__Selected text__:
1. Introduction

In recent years, THz fibers and waveguides have attracted much attention. They have potential applications in communication, spectroscopy, imaging, and sensing. For the practical applications, functional devices such as switches, filters, and modulators are essential. A waveguide-based device enables both transmission and manipulation of the guided optical waves and has the advantages of fiber compatibility, compactness, and low insertion loss. Therefore, such a device can be more easily integrated in fiber-based systems than can other functional devices. In the THz frequency range, some waveguide-based filters have been demonstrated [1–4]. They include a PPWG with a 2D Bragg structure [1] and a slab waveguide with periodic gratings [2], which are operated at a fixed frequency. Frequency tunability is achieved by incorporating liquid crystal materials [3] or a semiconductor defect layer [5,6] into the THz photonic crystal waveguides to shift the bandgap of the waveguide in a manner that is controlled by an external stimulus, such as the electrical/magnetic field [3,5], temperature [6], or photoexcitation. A tunable metallic photonic crystal filter that operates in a frequency range of 365~385GHz is demonstrated by mechanically lateral-shifting the distance between two photonic crystal plates [7]. These THz filters rely on the insertion of a resonant structure inside the waveguide, such as a Bragg grating [1,2] or a photonic crystal [2,3,5,7], and an additional costly fabrication process or multiple dielectric layers are required. When such a resonant structure is introduced, its spectral properties can be tuned only over a certain frequency range, which is dominated by the materials and geometry of the waveguide [8].

__Excerpted records__:
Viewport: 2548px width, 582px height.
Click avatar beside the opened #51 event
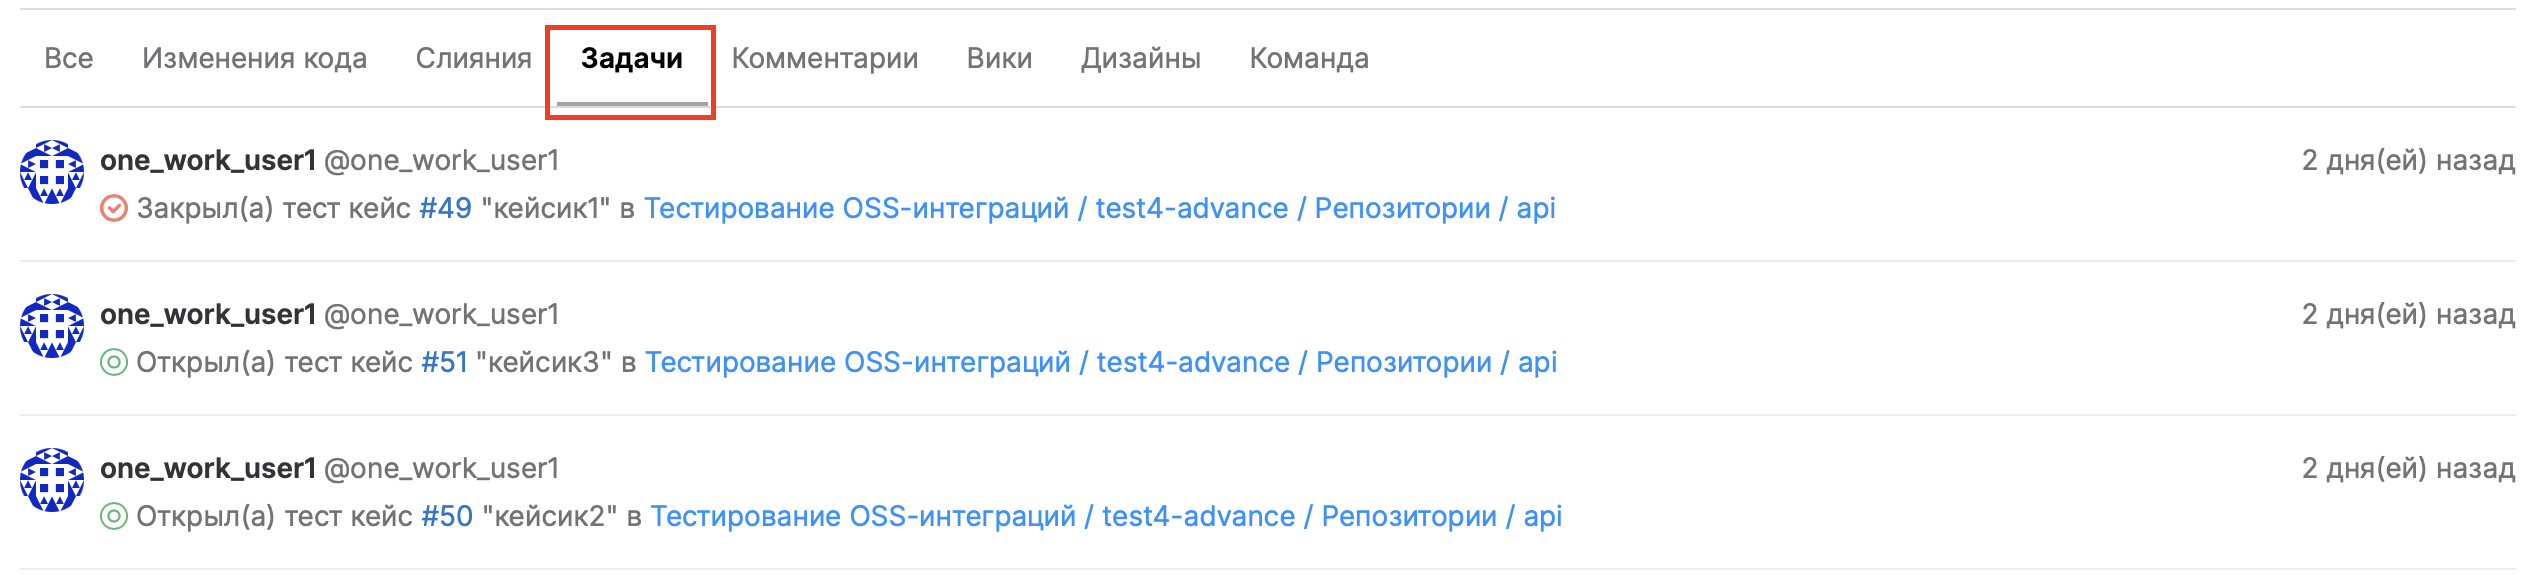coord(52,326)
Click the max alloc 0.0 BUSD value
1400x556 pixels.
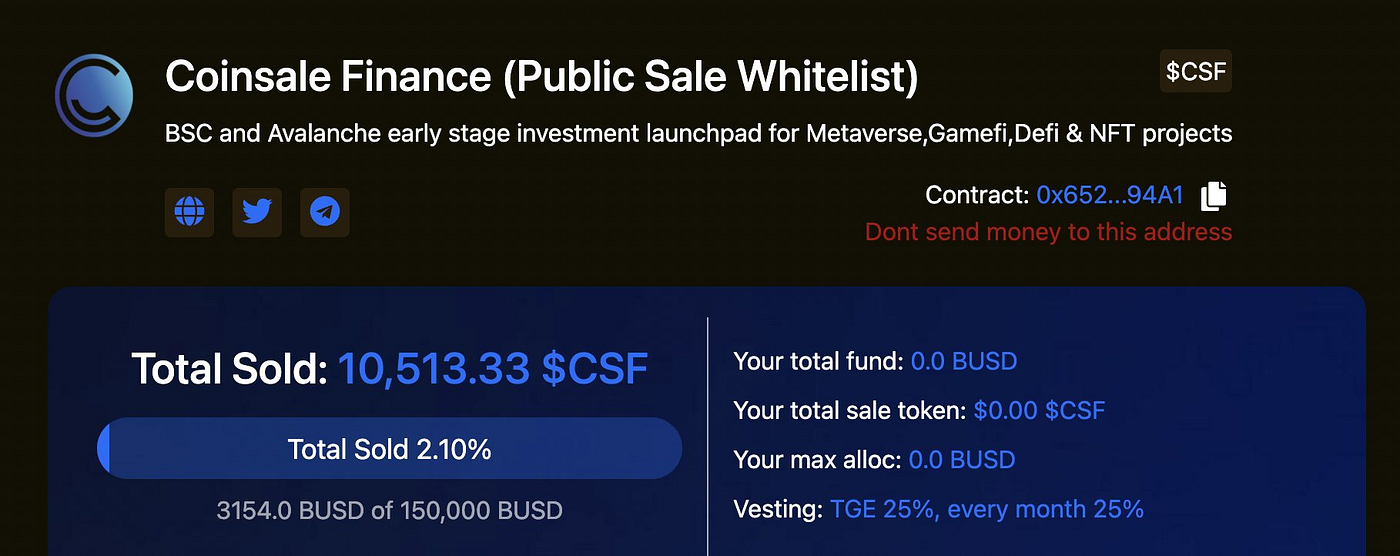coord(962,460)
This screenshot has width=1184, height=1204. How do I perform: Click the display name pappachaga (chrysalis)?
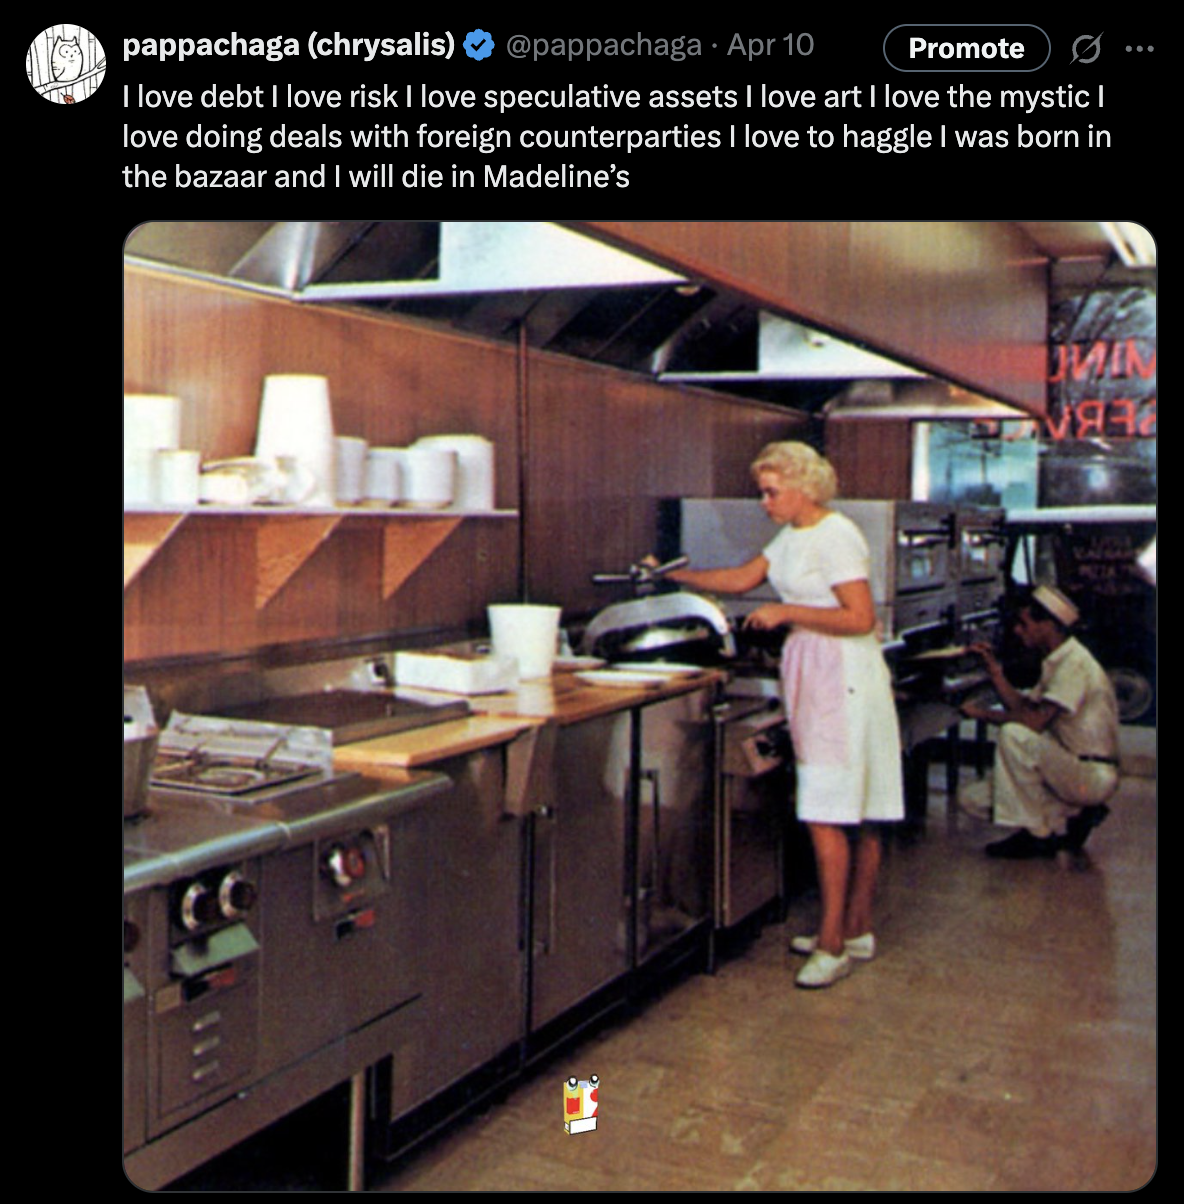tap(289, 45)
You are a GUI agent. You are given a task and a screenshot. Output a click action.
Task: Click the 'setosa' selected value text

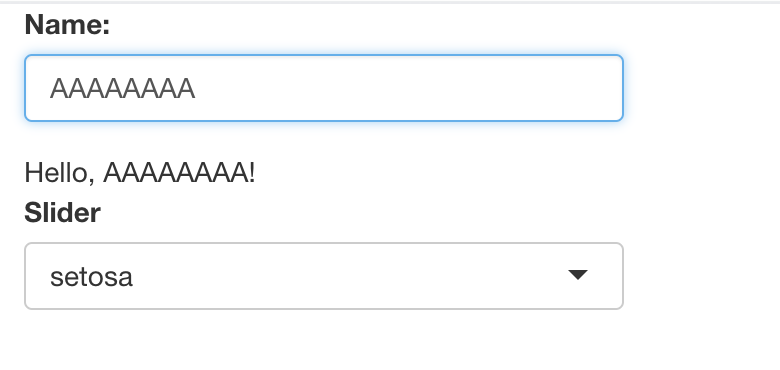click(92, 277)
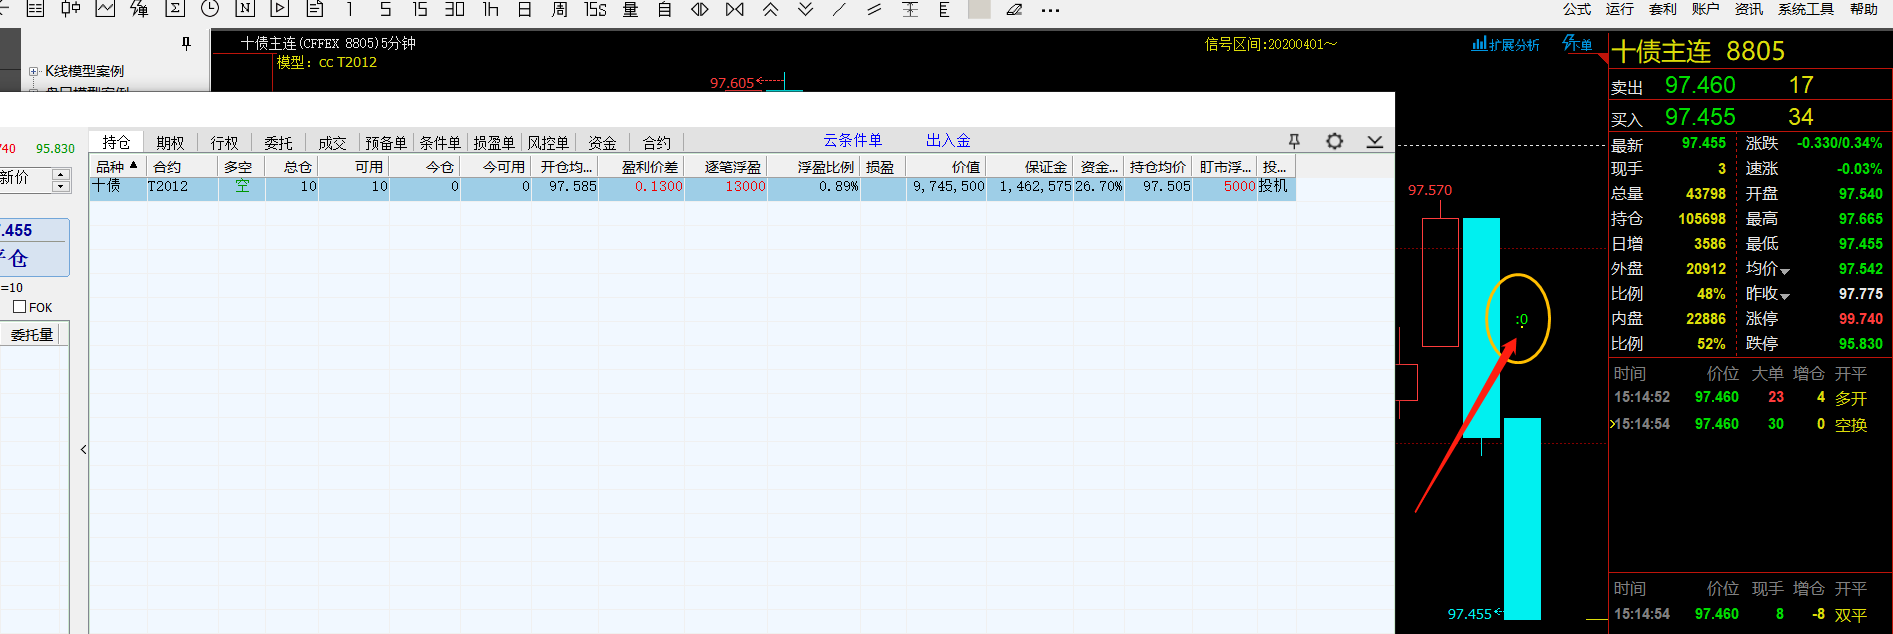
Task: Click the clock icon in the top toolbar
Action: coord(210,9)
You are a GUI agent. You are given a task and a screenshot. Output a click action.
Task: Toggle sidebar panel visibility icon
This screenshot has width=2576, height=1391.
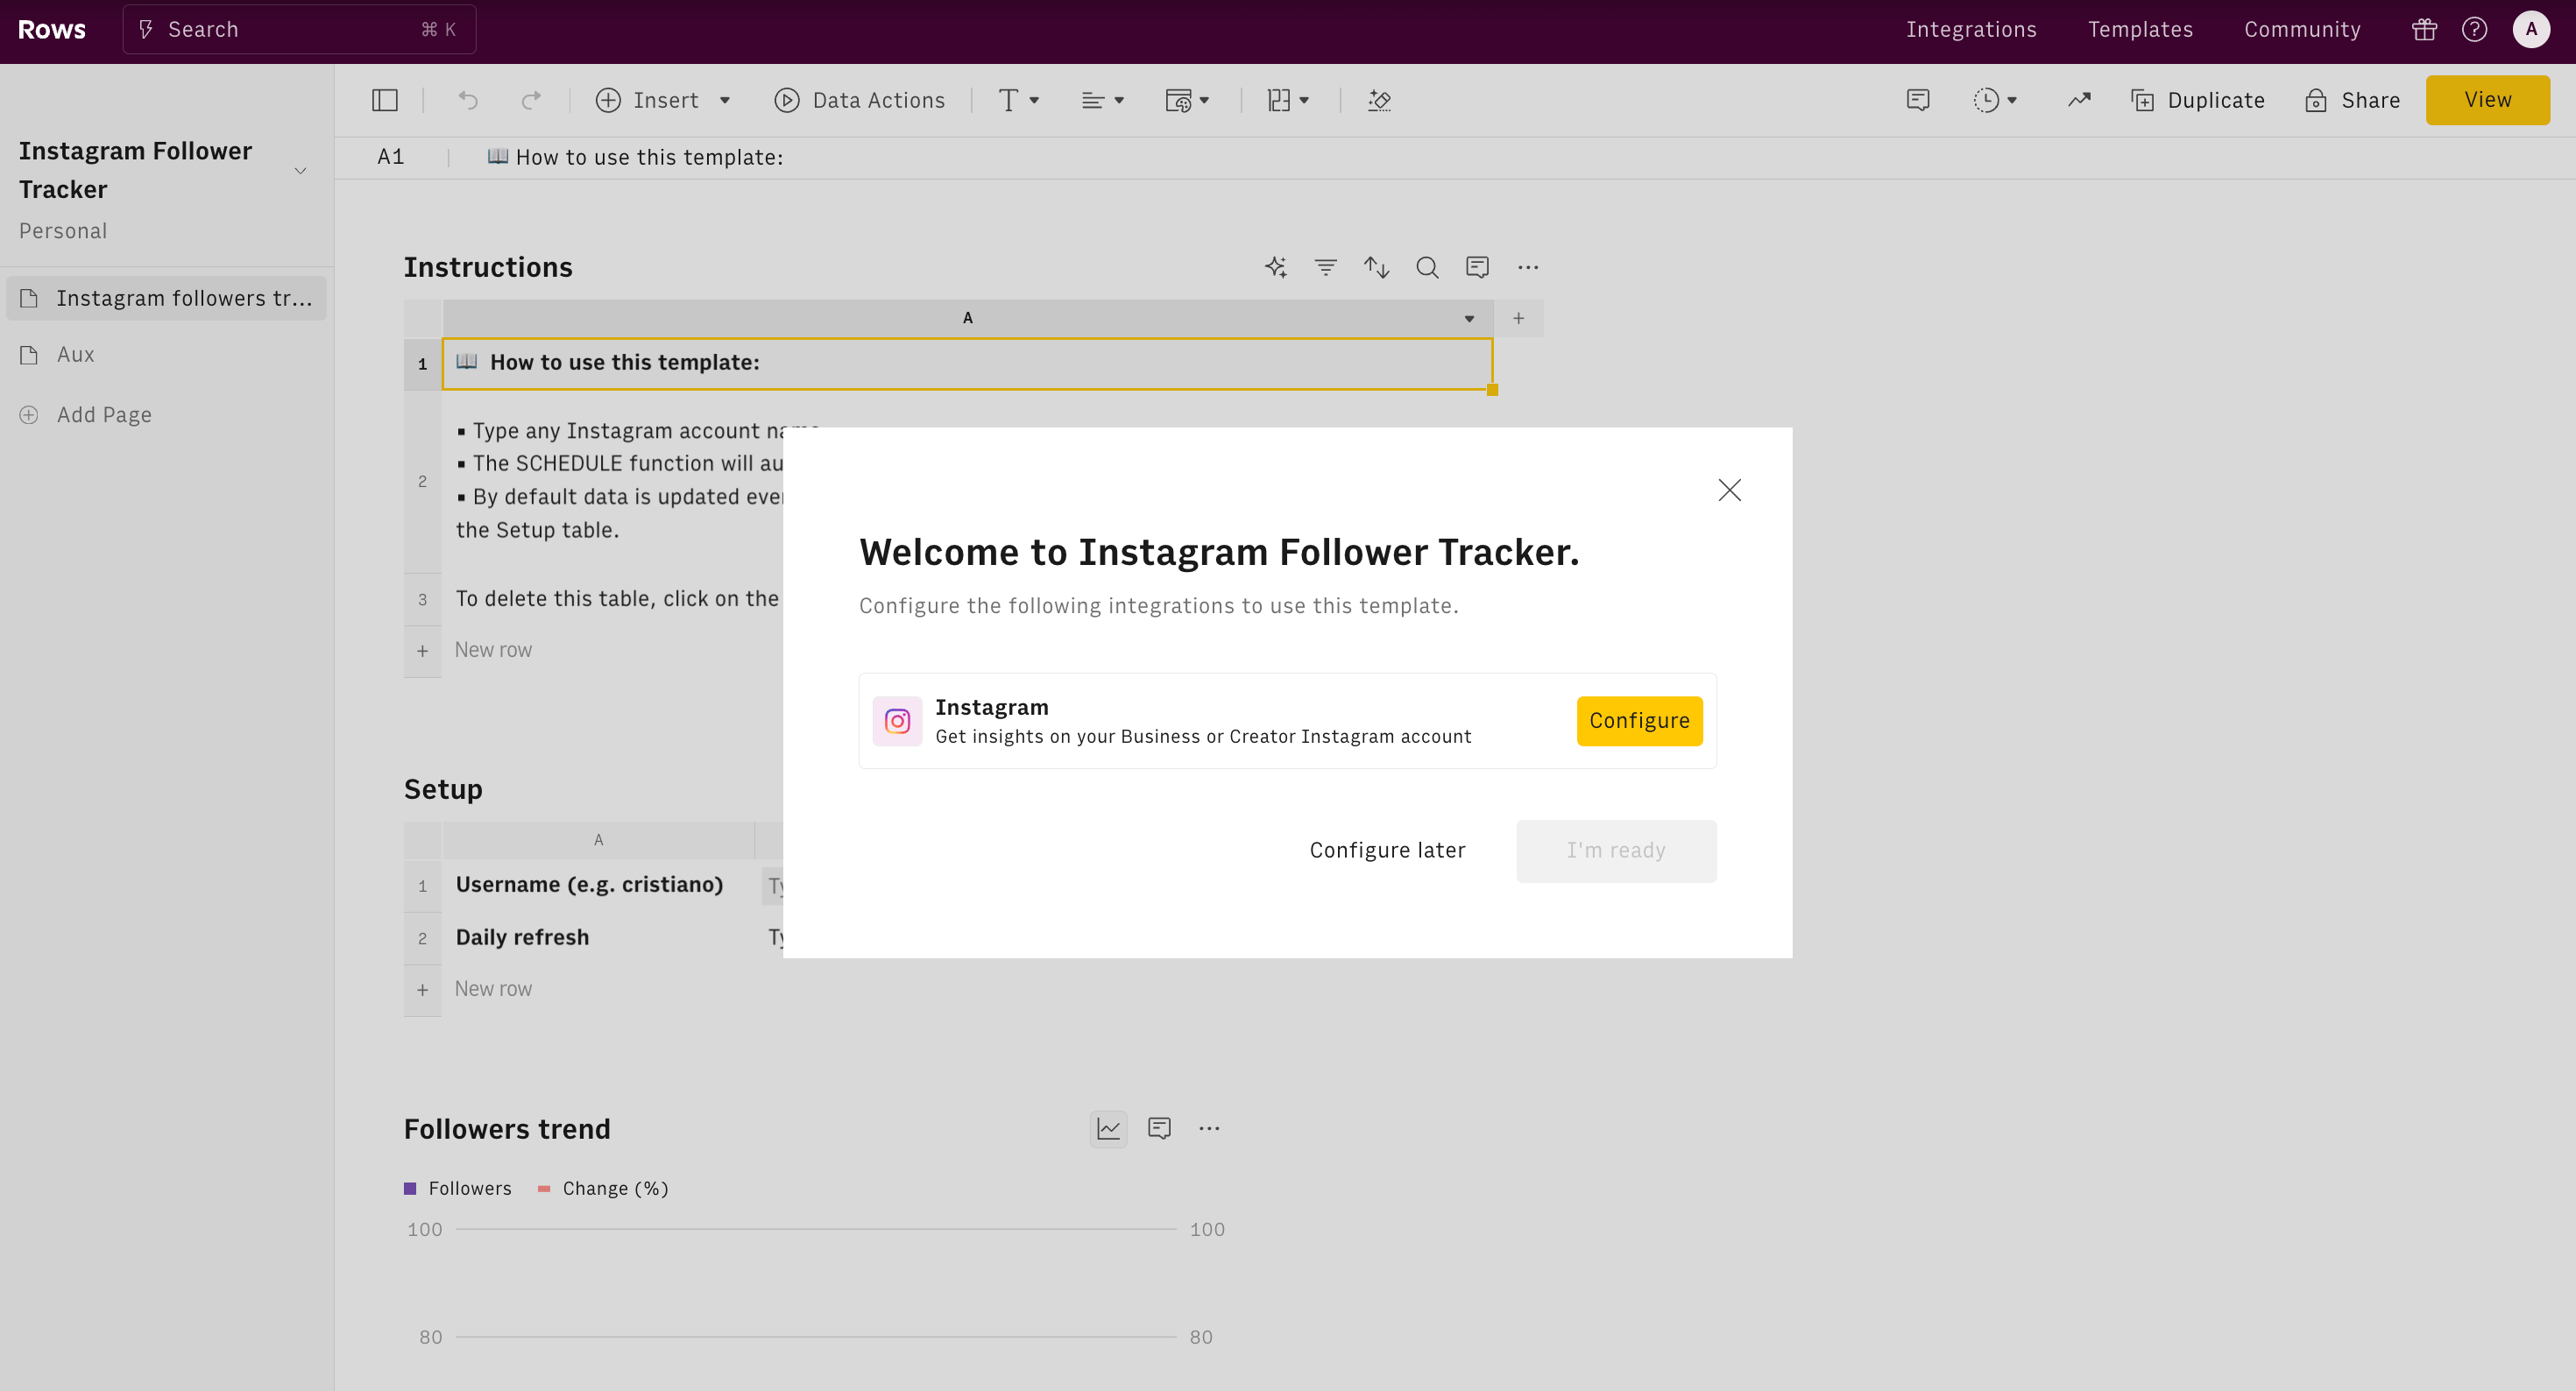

__What this task involves__: In the introduction on THz waveguide devices, why can a waveguide-based device be integrated in fiber-based systems more easily than other functional devices? Answer in one to three sentences. The rows were taken from a separate source.

__Answer to the task__: A waveguide-based device offers fiber compatibility, compactness, and low insertion loss. It also both transmits and manipulates the guided optical waves. These advantages make it easier to integrate in fiber-based systems than other functional devices.